Investing in a net zero electricity network

Lydia Ogilvie, Head of Network Strategy and Operations at National Grid Electricity Transmission (NGET) shares NGET’s plan to invest and upgrade the electricity transmission system in England and Wales to help deliver net zero.

Onshore electricity infrastructure will be critical to achieving net zero. At the end of January National Grid ESO published its findings of the 7th Network Options Assessment (NOA7). It’s one of the key steps in the way we at NGET plan our work to deliver the future onshore network. The analysis and thinking around practical network solutions, that we feed into the ESO’s NOA and our own wider network planning, is more important than ever with the government’s ambitions for 40 GW of offshore wind generation by 2030 and net zero emissions by 2050.

The NOA 7 publication, and its confirmation of the need to progress with major network reinforcement solutions, highlights the crucial role that the electricity transmission system will play in our energy future.

Based on the outputs of the NOA, there are 42 of these ‘boundary reinforcement’ projects across our network that we must proceed with this year to deliver by their earliest possible delivery date, and a further 50 that will likely require development in the near future.

Many of our major programmes of work that are assessed through the NOA process are related to the growth in offshore wind and the ‘40 by 30’ target. We are developing 16 major projects across our network to facilitate this target. These projects include proposals in the Humber, Lincolnshire, East Midlands, North of England, Yorkshire, North Kent, four in East Anglia (one of which is a proposed offshore link between Suffolk and Kent) as well as proposed offshore electricity connections between Scotland and Northern England.

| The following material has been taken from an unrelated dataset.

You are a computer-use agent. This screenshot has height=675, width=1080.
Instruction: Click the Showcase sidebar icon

Our lines and substations will connect increasing amounts of offshore wind from the North Sea and East Coast and deliver low carbon energy to where it is needed across England and Wales; enabling the growth of renewable electricity, reducing carbon emissions and supporting delivery of net zero.

In addition to facilitating ‘40 by 30’ there is continued investment across the network – connecting, expanding and maintaining through projects such as our Hinkley Connection, a £900m investment to connect low carbon energy to six million homes in the South West and London Power Tunnels, a £1 billion project building 30km of tunnels to ‘rewire’ London and future proof it’s electricity supply for decades to come.

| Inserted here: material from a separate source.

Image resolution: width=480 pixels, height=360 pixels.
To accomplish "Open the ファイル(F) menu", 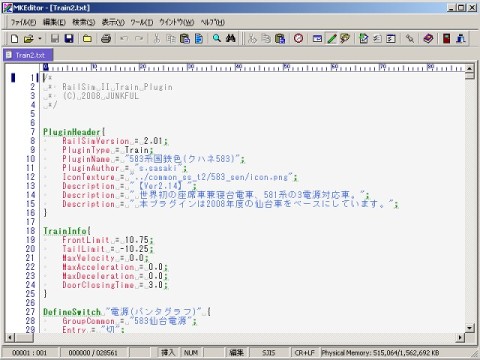I will click(x=23, y=22).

Investing in jobs and economic growth

This is a significant investment; the projects related to the East Coast require around £10 billion of investment, as well as offering huge opportunities for job creation and economic growth. The government estimates 40 GW of offshore wind will support up to 60,000 jobs by 2030 and zero emission vehicles could support 40,000 jobs in the same period. Our own analysis in our Job That Can’t Wait report shows that the country needs to fill 400,000 jobs in the energy sector in the next three decades to deliver net zero by 2050. Communities in our Eastern coastal regions, next to the North Sea, are perfectly located to benefit from these opportunities, with the growth in offshore wind and the associated onshore infrastructure.

At NGET we see skills and training for young people as hugely important, and where we are delivering network investments, we work with schools and local authorities to encourage the next generation of engineers and help the long term unemployed develop new skills.

Engaging with stakeholders

The future will always be uncertain, but it’s clear that the transmission system will need to transform to make sure the UK can meet its climate change targets – meaning a step change in how we plan, consent, consult and construct in the next decade.

Our programme of engagement with stakeholders and local communities will continue to grow, using their feedback to help shape these upgrades and deliver them with the least impact on communities and the environments that house them.

And more than ever we will need coordination and collaboration between Government, Ofgem, transmission owners and system operators. We’re supporting BEIS, Ofgem, NGESO and others through the Offshore Transmission Network Review (OTNR) and are pleased that NGESO’s work on the ‘Holistic Network Design’ (HND) is progressing. Publication of HND in the summer will give greater certainty on the scale of investment and infrastructure required, and how we do this in a coordinated way.

Net zero will not be possible without significant investment in our electricity transmission system. This latest NOA7 publication is another clear signpost on that journey. We’re now working to make these projects a reality, delivering reduced emissions and tackling the impacts of climate change.